ABSTRACT

Chapter 10 includes two important statistical issues: multiplicity and missing data. We seek to ensure the veracity of all conclusions of treatment benefit in a clinical trial, so we want to control the familywise error rate (FWER), the probability of at least one type I error. We distinguish between weak and strong control of the familywise error rate (FWER) and give examples of each. We show how to strongly control the FWER through enumeration of the different possible configurations of parameters. We then offer intuition that leads to Holm's sequentially rejective Bonferroni procedure and a clever graphical method due to Bretz et. al (2011). We then focus on the special case of independent comparisons because it motivates the Simes (1986) procedure, which leads naturally to the Hochberg (1988) procedure. Next, we illustrate the very powerful but sometimes misunderstood closure principle. It can be used to justify a large number of methods of multiple comparison adjustment. We end our discussion of multiple comparisons with the Dunnett procedure for comparison of multiple arms with the same control. We emphasize the key technique used to calculate Dunnetts's critical value, namely conditioning on the control mean to produce conditionally independent statistics. This important technique is helpful in other setting as well.
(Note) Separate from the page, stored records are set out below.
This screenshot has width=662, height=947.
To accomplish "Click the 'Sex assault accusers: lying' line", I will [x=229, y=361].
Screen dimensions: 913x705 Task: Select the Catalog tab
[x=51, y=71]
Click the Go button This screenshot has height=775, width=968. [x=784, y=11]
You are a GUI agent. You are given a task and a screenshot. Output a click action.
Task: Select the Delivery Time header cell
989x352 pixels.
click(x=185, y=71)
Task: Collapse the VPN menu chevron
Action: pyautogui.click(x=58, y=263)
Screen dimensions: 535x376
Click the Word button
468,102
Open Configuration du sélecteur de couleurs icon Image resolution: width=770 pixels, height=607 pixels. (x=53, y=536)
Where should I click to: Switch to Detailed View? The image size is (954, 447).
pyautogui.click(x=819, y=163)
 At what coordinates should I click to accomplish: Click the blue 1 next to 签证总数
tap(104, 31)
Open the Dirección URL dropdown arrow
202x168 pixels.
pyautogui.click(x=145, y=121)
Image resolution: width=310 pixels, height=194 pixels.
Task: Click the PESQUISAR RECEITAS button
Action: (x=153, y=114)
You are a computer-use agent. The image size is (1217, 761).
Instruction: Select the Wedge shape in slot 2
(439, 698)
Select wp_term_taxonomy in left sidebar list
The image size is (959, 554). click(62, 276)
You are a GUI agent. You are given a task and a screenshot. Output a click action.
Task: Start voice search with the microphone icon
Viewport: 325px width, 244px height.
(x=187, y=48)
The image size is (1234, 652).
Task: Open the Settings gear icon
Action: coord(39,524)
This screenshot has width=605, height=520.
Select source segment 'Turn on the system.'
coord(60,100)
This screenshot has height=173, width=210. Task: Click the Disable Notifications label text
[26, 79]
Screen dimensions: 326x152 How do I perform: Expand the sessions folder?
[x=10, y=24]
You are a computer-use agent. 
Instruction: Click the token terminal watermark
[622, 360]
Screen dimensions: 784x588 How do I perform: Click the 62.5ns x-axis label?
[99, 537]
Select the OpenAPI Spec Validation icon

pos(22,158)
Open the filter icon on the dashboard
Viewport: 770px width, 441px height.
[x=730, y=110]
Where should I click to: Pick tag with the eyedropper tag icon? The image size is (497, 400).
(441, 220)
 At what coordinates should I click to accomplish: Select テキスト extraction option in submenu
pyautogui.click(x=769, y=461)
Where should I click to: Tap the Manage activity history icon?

The second half of the chapter is devoted to missing data, which compromise the integrity of a trial by interfering with the ability to compare randomized arms. We define the assumption of missing completely at random (MCAR), which is very unrealistic, and contrast it with the more plausible assumption of missing at random (MAR). We then discuss several methods of dealing with missing data. One method for continuous outcomes is to use a slope to summarize the time trend; nonmissing observations can be used to estimate the slope. A principled slope analysis is accomplished through a mixed model, which gives appropriate weights to people with different numbers of missing observations. We briefly discuss likelihood based methods such as the EM algorithm, and then move to several methods of imputation, including last observation carried forward, last rank carried forward, hot deck imputation and multiple imputation. Another method of dealing with missing data is through sensitivity analyses such as a tipping point analysis. These sensitivity analyses are appealing in clinical trials because they can be used even when the MAR assumption does not hold.